Tutorial 07
01. Discuss the role of data in information systems indicating the need for data persistence
An information system (IS) is a set of components that work together to manage data processing and storage. Its role is to support the key aspects of running an organization, such as communication, record-keeping, decision making, data analysis and more. Companies use this information to improve their business operations, make strategic decisions and gain a competitive edge.
All information systems require the input of data in order to perform organizational activities. Data, as described by Stair and Reynolds (2006), is made up of raw facts such as employee information, wages, and hours worked, barcode numbers, tracking numbers or sale numbers. The scope of data collected depends on what information needs to be extrapolated for maximum efficiency.
02. Explain the terms: Data, Database, Database Server, and Database Management System
- What is Data?
In simple words data can be facts related to any object in consideration. For example your name, age, height, weight, etc are some data related to you. A picture , image , file , pdf etc can also be considered data.
- What is a Database?
Database is a systematic collection of data. Databases support storage and manipulation of data. Databases make data management easy. Let's discuss few examples.
An online telephone directory would definitely use database to store data pertaining to people, phone numbers, other contact details, etc.
Your electricity service provider is obviously using a database to manage billing , client related issues, to handle fault data, etc.
Let's also consider the facebook. It needs to store, manipulate and present data related to members, their friends, member activities, messages, advertisements and lot more.
We can provide countless number of examples for usage of databases.
- What does Database Server mean?
The term database server may refer to both hardware and software used to run a database, according to the context. As software, a database server is the back-end portion of a database application, following the traditional client-server model. This back-end portion is sometimes called the instance. It may also refer to the physical computer used to host the database. When mentioned in this context, the database server is typically a dedicated higher-end computer that hosts the database.
Note that the database server is independent of the database architecture. Relational databases, flat files, non-relational databases: all these architectures can be accommodated on database servers.
File System
File is a collection of related records stored on a storage medium such as a hard disk or optical disc
Let’s see some pros and cons involved in saving files in the file system.
Pros of the File System
- Performance can be better than when you do it in a database. To justify this, if you store large files in DB, then it may slow down the performance because a simple query to retrieve the list of files or filename will also load the file data if you used
Select *
in your query. In a files ystem, accessing a file is quite simple and light weight. - Saving the files and downloading them in the file system is much simpler than it is in a database since a simple "Save As" function will help you out. Downloading can be done by addressing a URL with the location of the saved file.
- Migrating the data is an easy process. You can just copy and paste the folder to your desired destination while ensuring that write permissions are provided to your destination.

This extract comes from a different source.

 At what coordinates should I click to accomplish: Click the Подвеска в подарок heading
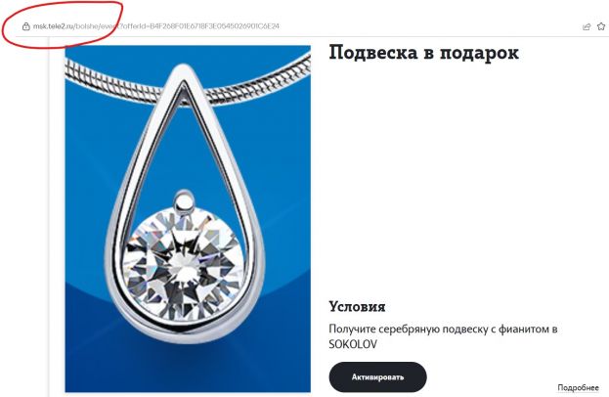coord(423,53)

- It's cost effective in most cases to expand your web server rather than pay for certain databases.
- It's easy to migrate it to cloud storage i.e. Amazon S3, CDNs, etc. in the future.
Cons of the File System
- Loosely packed. There are no ACID (Atomicity, Consistency, Isolation, Durability) operations in relational mapping, which means there is no guarantee. Consider a scenario in which your files are deleted from the location manually or by some hacking dudes. You might not know whether the file exists or not. Painful, right?
- Low security. Since your files can be saved in a folder where you should have provided write permissions, it is prone to safety issues and invites trouble, like hacking. It's best to avoid saving in the file system if you cannot afford to compromise in terms of security.
Database
Database is a collection of data organized in a manner that allows access, retrieval, and use of that data, Let’s see some pros and cons involved in saving files in the
Pros of Database
- ACID consistency, which includes a rollback of an update that is complicated when files are stored outside the database.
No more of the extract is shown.